- **Problem description**
Render the lines from the start of the items through the line containing "pos(602,398)" as a numbered list, leaving out any blank lines.

>> start Material supplied

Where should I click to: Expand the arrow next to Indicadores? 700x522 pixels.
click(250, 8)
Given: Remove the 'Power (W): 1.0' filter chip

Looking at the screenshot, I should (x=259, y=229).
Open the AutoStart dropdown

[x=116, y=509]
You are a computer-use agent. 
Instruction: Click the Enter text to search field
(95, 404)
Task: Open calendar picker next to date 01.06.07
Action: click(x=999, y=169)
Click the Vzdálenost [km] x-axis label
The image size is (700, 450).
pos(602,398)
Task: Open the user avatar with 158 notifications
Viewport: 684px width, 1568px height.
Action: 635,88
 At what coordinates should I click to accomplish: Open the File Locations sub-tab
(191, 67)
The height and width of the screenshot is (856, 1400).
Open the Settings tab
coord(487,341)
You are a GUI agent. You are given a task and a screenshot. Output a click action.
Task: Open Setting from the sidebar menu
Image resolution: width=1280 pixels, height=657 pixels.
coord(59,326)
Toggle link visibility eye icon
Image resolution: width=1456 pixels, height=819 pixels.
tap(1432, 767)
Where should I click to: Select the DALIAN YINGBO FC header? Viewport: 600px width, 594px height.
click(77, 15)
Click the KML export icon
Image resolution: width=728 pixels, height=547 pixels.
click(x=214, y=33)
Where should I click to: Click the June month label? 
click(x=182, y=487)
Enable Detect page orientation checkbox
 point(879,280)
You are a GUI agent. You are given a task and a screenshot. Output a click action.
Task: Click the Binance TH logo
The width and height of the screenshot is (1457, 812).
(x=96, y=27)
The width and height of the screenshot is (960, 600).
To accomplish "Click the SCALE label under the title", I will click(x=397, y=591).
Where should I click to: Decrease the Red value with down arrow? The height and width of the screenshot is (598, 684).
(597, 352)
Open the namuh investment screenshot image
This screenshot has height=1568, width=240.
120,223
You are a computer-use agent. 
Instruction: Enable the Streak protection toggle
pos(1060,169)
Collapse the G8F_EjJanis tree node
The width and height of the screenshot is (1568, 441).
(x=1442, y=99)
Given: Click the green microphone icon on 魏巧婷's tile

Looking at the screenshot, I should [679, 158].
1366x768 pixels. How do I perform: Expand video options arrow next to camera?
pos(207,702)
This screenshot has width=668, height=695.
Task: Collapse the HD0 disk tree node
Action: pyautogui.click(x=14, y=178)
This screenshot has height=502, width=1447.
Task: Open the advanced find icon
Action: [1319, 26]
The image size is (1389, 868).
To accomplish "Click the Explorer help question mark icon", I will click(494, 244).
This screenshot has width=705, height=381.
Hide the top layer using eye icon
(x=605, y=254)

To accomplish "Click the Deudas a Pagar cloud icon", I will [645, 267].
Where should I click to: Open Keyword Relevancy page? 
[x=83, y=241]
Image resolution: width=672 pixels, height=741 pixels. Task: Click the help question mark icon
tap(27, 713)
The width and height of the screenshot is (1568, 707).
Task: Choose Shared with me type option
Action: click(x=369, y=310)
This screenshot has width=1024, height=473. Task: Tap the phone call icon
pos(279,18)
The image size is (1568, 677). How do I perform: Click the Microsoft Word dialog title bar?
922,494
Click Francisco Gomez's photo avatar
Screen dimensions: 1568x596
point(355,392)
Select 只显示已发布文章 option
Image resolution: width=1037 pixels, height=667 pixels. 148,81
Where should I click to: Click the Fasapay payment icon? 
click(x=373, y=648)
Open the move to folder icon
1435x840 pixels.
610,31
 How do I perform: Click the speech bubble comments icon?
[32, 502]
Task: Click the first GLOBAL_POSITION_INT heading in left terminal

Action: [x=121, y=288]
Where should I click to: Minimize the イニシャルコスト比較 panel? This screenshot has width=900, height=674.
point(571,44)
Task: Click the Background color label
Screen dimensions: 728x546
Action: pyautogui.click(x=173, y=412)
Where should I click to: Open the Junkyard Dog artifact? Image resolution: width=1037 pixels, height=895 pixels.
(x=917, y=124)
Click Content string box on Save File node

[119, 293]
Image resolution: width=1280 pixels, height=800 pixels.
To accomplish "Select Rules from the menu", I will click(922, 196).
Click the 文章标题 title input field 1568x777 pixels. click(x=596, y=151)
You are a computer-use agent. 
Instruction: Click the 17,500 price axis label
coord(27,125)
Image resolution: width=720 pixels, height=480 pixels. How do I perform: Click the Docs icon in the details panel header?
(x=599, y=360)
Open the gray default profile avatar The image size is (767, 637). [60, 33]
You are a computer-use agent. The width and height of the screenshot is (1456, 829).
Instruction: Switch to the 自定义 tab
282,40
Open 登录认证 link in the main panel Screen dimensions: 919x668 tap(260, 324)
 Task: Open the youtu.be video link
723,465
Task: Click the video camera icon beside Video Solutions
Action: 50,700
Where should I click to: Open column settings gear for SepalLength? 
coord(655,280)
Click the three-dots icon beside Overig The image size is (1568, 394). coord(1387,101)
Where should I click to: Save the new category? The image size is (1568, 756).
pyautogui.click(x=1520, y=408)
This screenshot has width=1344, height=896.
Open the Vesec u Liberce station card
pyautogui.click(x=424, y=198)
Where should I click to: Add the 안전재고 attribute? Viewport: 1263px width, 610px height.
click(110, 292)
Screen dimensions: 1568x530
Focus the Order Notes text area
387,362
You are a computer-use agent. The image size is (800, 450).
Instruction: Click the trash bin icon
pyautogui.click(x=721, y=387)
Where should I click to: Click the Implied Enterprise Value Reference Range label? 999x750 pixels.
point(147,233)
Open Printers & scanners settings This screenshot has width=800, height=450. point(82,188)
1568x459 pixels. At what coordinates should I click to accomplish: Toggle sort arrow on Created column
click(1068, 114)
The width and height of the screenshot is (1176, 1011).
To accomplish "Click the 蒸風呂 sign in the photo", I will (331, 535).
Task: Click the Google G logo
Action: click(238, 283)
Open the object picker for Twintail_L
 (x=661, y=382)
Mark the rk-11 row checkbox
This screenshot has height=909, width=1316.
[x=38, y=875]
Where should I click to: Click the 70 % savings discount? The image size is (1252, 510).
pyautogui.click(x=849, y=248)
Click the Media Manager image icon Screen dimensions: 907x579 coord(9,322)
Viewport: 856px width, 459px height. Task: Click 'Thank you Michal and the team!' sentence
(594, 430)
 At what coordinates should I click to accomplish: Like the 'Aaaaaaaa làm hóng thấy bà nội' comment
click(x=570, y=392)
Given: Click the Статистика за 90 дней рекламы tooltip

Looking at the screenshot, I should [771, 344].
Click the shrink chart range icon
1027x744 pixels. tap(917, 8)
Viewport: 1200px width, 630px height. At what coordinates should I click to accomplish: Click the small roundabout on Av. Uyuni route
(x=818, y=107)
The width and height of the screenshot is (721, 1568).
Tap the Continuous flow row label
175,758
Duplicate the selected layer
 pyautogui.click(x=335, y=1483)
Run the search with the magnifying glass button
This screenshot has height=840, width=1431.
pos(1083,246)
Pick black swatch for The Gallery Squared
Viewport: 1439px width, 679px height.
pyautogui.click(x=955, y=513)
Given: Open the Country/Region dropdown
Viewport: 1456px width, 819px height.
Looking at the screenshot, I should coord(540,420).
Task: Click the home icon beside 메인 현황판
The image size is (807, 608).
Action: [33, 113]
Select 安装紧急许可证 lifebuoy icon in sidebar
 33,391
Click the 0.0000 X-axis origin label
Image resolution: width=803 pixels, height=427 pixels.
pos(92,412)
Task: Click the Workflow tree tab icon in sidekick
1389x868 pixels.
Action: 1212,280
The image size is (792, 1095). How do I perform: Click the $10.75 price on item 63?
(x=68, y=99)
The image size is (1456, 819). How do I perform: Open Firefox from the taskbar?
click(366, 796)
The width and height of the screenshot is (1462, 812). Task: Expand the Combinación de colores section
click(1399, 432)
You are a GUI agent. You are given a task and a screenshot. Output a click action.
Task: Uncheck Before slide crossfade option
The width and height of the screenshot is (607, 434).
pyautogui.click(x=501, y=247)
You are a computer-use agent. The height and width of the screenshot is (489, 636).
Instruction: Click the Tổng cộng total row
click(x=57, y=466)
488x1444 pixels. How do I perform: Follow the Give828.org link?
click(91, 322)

>> end Material supplied

- **Result below**
1. Where should I click to: Expand the arrow next to Indicadores? 700x522 pixels.
2. click(250, 8)
3. Given: Remove the 'Power (W): 1.0' filter chip
4. Looking at the screenshot, I should (x=259, y=229).
5. Open the AutoStart dropdown
6. [x=116, y=509]
7. You are a computer-use agent. 
8. Instruction: Click the Enter text to search field
9. (95, 404)
10. Task: Open calendar picker next to date 01.06.07
11. Action: click(x=999, y=169)
12. Click the Vzdálenost [km] x-axis label
13. The image size is (700, 450).
14. pos(602,398)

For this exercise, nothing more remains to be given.